Data supplied Block Start

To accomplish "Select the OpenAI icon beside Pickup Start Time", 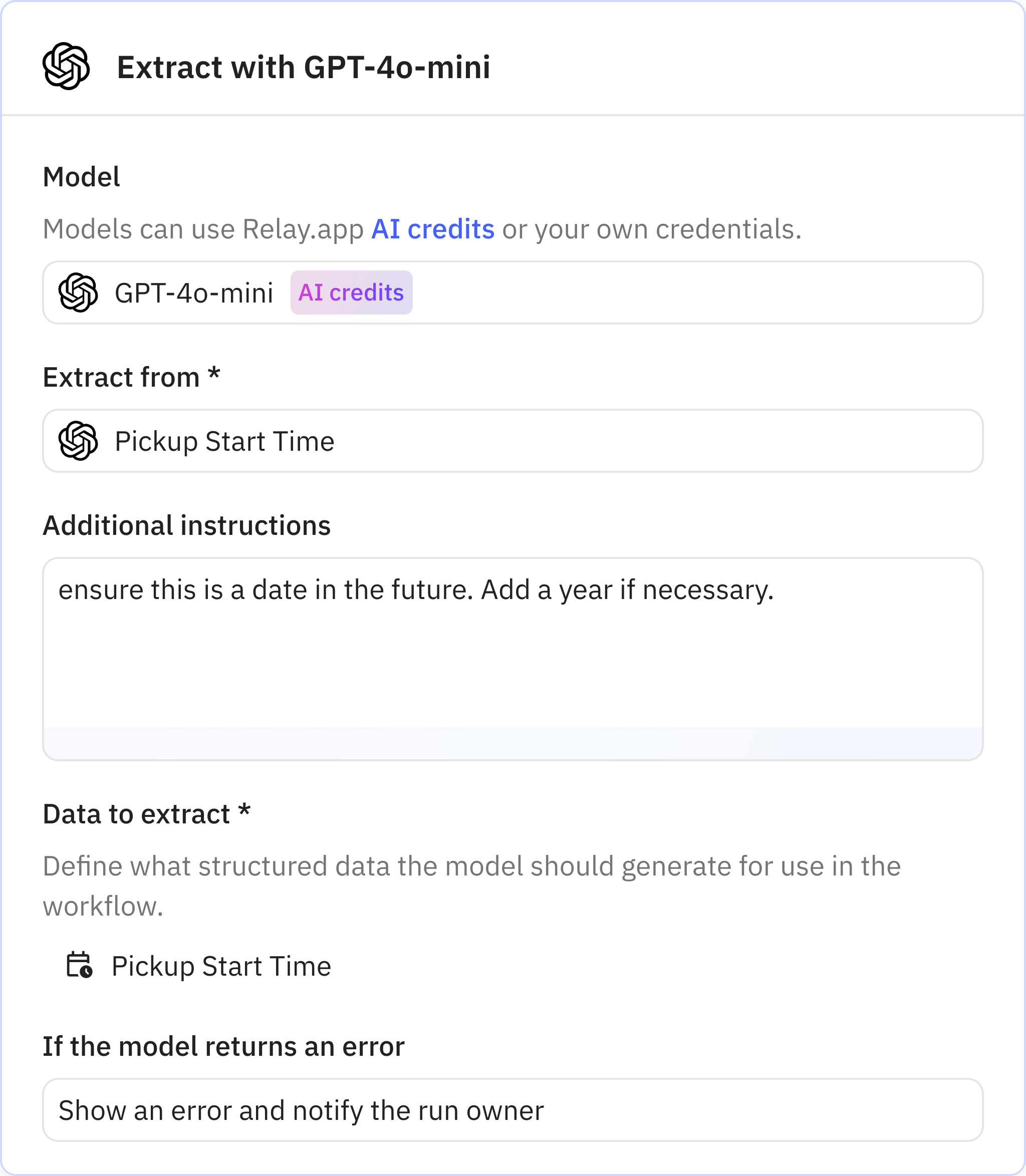I will [81, 441].
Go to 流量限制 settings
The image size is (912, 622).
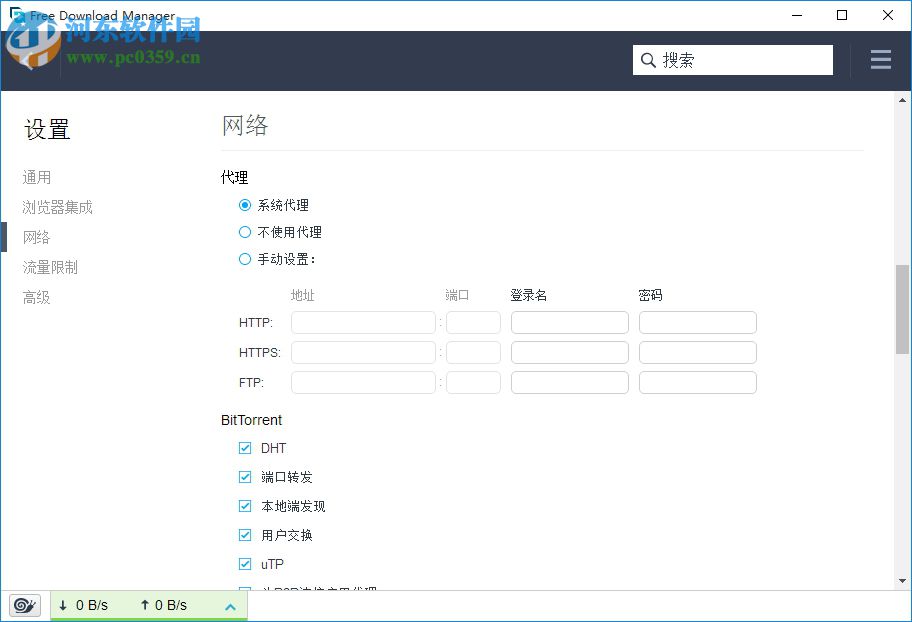[x=50, y=267]
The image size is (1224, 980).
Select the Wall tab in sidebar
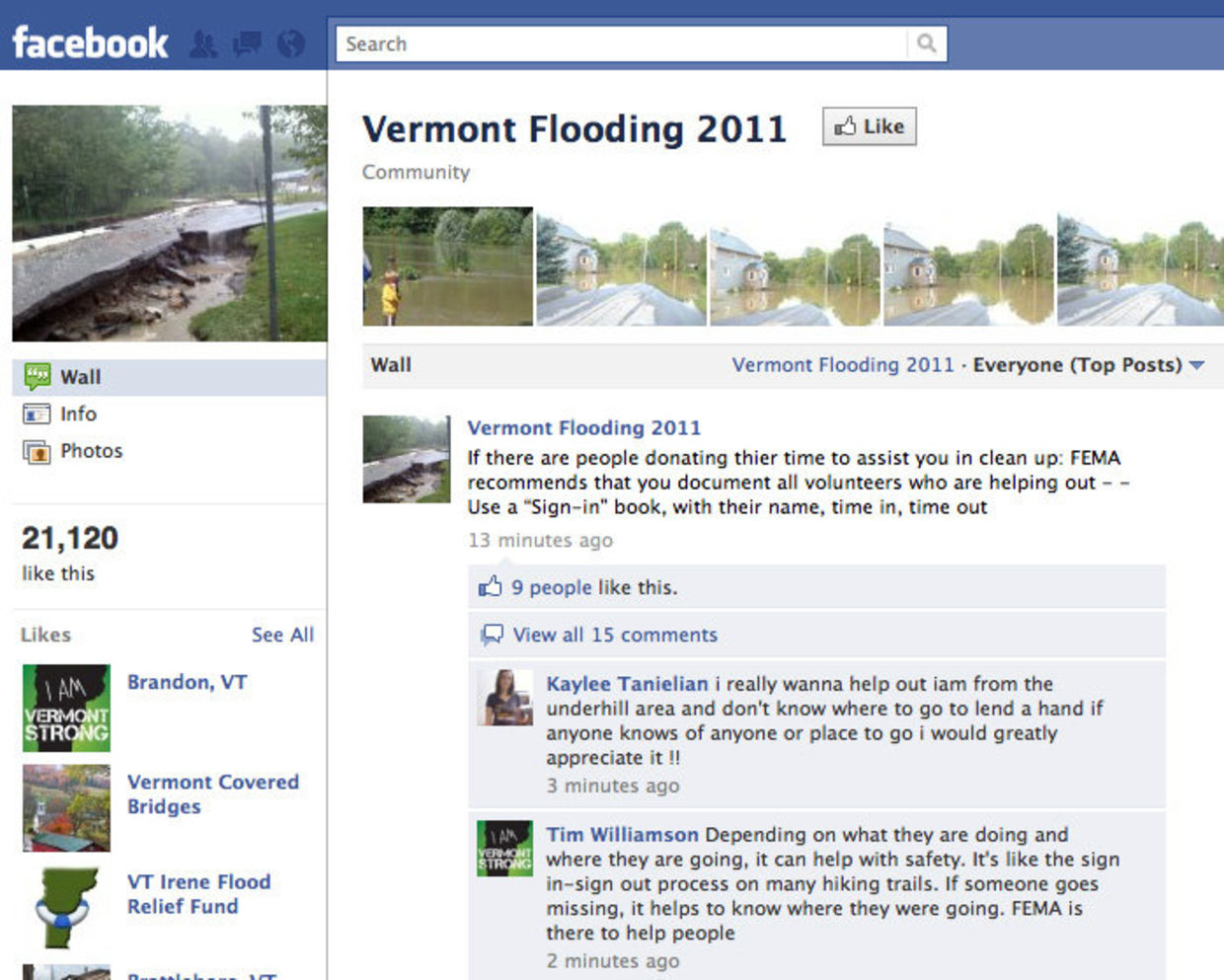(169, 377)
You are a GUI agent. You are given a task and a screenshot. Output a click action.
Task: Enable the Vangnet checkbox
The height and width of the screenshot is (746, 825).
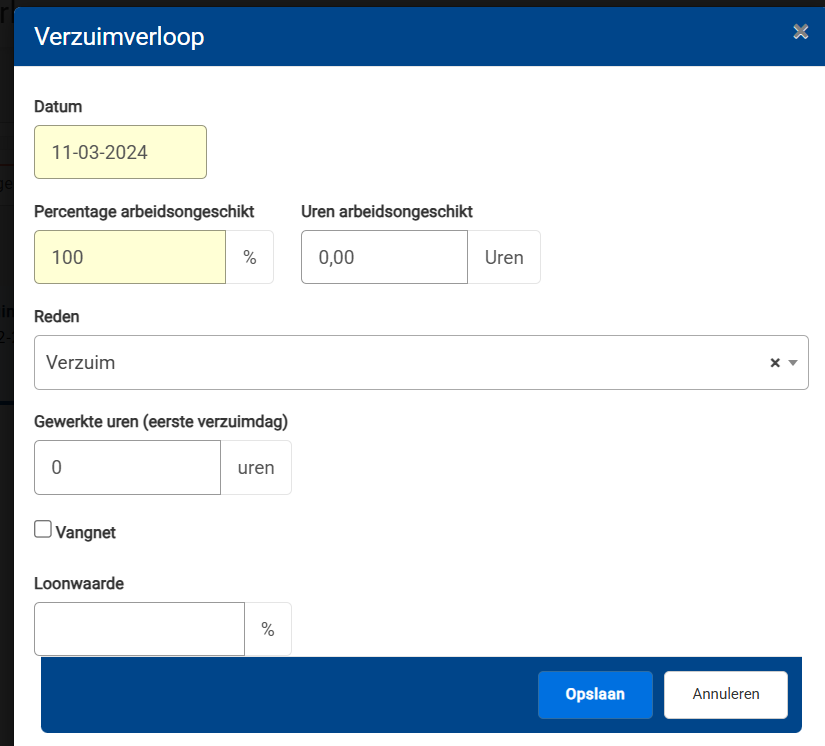(x=43, y=530)
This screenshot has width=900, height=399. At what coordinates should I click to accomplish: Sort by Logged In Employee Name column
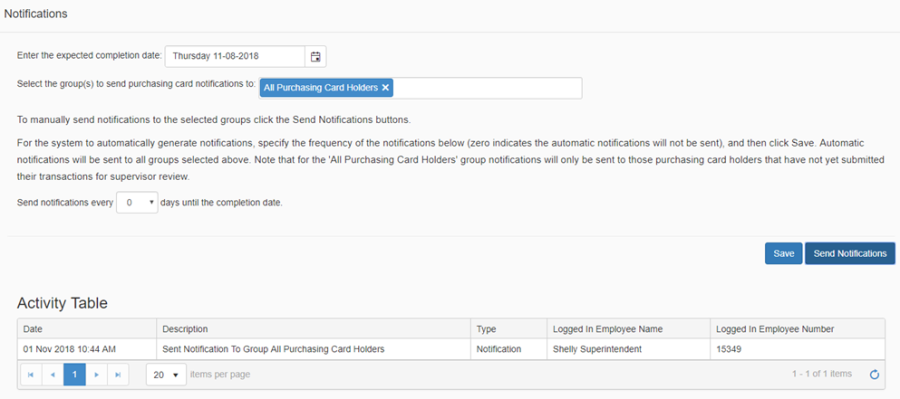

Data supplied Block End

• Your objective
The answer consists solely of the lines from the one holding "Task: Enable the Vangnet checkbox" through the last line of the entries above, set down verbatim, without any pictures.

• Solved exercise
Task: Enable the Vangnet checkbox
The height and width of the screenshot is (746, 825).
(x=43, y=530)
This screenshot has width=900, height=399. At what coordinates should I click to accomplish: Sort by Logged In Employee Name column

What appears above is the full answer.